TEXTAUSZUG
Auch in der christlichen Symbolwelt spielt Wasser immer wieder eine zentrale Rolle

Vor diesem Hintergrund mag es nicht verwundern, dass sich wohl schon seit frühesten Menschheitstagen zahllose Legenden um dieses Element ranken. Auch in der christlichen Symbolwelt spielt Wasser immer wieder eine zentrale Rolle – etwa bei der Taufe, die ursprünglich eng mit der Vorstellung des sogenannten Lebensbrunnens verbunden war.

Die Quelle des Lebens

Plätscherndes Wasser und paradiesische Landschaften – das sind zwei Kernelemente von Darstellungen des Lebensbrunnens, lateinisch fons vitae. Die Bildidee einer solchen „Quelle des Lebens“ existiert seit frühchristlicher Zeit und fand im Mittelalter und in der Neuzeit verschiedene Ausprägungen. Dabei entwickelten sich allerdings keine einheitlichen Bildtypen wie etwa im Falle der Kreuzigung Christi oder der Verkündigung Mariae. Vielmehr variierten die Künstler die kreative Gestaltung des Brunnens beziehungsweise der Quelle und betteten das Thema oftmals in andere Ikonografien ein. Ein besonders kunstvolles Beispiel hierfür ist eine Miniatur aus den Belles Heures du Duc de Berry, die die sogenannte Löwenlegende des Kirchenvaters Hieronymus neben einem schlanken gotischen Brunnenhaus zeigt.

Liste zum Auffinden angezeigter Inhalte

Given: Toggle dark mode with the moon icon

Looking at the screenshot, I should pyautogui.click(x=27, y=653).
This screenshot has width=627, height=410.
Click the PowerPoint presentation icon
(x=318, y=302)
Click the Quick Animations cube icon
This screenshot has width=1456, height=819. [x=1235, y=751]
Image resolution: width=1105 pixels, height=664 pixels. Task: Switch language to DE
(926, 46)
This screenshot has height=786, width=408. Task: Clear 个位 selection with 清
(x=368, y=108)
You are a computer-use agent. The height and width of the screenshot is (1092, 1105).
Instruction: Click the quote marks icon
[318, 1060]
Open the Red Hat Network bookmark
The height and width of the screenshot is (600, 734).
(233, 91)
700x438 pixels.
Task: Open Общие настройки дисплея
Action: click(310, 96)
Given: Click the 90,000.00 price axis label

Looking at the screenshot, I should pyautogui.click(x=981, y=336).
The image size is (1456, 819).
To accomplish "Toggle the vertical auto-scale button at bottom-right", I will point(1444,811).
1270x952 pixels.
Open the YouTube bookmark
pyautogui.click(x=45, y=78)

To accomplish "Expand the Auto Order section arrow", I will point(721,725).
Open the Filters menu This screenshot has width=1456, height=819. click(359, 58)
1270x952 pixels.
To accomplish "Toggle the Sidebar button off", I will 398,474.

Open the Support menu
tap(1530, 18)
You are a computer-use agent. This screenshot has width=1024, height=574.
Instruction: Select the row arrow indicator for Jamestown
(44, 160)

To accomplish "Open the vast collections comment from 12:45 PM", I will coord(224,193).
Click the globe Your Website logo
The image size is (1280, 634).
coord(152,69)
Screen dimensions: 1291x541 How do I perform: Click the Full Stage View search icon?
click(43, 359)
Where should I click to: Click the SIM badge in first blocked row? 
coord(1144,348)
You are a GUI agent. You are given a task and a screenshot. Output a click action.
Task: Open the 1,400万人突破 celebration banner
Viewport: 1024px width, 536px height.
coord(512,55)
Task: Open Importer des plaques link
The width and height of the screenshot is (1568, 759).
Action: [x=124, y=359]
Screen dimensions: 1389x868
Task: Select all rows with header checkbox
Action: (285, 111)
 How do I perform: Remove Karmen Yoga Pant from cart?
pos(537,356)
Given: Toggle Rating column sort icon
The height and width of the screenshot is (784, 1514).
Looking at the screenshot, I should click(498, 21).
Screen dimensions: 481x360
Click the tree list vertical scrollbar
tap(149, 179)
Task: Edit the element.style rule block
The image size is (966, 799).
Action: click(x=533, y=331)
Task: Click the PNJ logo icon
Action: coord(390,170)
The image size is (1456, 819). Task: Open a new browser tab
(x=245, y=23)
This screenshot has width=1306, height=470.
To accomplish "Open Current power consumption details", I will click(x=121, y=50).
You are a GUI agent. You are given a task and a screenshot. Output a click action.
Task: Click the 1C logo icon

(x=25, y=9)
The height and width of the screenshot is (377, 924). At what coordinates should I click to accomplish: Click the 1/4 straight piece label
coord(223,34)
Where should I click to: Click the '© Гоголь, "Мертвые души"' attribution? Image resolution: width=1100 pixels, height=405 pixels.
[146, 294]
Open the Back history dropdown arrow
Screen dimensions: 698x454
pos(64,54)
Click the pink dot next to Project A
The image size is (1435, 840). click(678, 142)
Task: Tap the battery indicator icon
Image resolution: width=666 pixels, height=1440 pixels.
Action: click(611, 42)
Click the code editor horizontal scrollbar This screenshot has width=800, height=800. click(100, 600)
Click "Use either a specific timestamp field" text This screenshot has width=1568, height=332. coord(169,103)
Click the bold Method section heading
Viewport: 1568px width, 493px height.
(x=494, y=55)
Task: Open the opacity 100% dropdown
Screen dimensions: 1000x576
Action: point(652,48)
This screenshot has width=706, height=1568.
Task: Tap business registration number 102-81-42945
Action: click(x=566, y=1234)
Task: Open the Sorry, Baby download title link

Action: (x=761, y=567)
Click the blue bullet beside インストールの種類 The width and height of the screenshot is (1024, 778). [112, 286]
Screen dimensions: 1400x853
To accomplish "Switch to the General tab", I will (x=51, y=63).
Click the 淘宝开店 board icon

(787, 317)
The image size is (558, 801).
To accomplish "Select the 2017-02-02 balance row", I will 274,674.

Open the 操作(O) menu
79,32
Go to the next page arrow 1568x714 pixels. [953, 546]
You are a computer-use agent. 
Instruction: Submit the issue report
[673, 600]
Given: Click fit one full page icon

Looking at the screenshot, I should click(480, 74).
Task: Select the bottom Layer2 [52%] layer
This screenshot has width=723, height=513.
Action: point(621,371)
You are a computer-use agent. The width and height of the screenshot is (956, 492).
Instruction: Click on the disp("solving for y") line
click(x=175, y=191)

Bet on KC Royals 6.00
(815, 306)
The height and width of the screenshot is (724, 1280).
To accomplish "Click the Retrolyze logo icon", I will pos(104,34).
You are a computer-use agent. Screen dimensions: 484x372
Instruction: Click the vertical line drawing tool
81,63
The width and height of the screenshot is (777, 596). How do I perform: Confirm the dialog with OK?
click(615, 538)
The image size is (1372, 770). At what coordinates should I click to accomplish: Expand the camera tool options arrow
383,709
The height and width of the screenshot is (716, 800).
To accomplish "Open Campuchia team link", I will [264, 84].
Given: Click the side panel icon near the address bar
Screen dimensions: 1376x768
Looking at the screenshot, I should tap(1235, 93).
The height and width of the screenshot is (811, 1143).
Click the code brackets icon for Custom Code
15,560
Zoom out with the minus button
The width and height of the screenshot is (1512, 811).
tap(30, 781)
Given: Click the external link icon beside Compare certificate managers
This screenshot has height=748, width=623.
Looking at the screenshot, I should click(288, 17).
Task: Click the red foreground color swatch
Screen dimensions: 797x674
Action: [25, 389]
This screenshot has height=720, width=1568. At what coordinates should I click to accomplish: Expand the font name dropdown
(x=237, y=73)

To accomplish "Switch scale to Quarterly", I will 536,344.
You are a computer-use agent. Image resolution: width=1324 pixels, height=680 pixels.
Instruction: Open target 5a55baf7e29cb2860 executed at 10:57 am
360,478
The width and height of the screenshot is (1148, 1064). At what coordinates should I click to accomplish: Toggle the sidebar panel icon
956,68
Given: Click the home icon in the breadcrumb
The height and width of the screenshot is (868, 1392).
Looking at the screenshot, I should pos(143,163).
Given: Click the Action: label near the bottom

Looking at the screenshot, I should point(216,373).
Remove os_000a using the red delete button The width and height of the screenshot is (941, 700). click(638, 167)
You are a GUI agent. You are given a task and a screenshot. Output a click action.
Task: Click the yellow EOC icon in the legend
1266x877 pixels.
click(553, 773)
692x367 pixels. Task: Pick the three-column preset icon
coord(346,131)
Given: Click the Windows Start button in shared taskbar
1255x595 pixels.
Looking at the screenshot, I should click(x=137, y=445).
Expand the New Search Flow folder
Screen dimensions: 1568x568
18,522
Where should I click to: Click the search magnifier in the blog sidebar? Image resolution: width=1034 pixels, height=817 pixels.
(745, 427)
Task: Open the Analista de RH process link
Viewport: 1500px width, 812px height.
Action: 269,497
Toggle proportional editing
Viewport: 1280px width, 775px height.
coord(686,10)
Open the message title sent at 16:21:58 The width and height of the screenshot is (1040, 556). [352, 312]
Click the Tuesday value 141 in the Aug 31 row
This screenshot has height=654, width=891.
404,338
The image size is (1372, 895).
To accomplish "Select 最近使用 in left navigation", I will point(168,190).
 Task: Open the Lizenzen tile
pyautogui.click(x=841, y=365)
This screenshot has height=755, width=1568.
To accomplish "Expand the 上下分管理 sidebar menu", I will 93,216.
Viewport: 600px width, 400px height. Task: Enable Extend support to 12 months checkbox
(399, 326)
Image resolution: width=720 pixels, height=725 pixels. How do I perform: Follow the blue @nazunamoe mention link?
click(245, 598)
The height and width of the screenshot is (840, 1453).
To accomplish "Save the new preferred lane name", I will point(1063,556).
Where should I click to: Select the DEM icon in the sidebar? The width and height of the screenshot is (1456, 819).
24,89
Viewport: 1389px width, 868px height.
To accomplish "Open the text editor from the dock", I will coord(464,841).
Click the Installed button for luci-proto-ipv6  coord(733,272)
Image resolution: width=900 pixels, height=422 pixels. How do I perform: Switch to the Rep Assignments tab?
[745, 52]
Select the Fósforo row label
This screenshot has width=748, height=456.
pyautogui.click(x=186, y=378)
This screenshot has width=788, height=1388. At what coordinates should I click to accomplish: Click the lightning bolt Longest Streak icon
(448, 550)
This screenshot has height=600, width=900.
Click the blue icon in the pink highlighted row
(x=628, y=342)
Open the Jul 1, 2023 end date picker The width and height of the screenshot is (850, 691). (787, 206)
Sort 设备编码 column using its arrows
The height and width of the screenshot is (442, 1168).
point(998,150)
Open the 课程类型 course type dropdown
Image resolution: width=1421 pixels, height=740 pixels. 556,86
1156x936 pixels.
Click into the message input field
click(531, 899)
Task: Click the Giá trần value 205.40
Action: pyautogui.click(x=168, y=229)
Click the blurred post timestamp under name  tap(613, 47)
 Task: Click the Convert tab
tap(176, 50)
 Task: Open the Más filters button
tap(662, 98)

KURZE ÜBUNG
Welche lateinische Bezeichnung nennt der Textauszug über den Lebensbrunnen für diesen? Die Liste hat mit dem Textauszug nichts zu tun.

LÖSUNG
fons vitae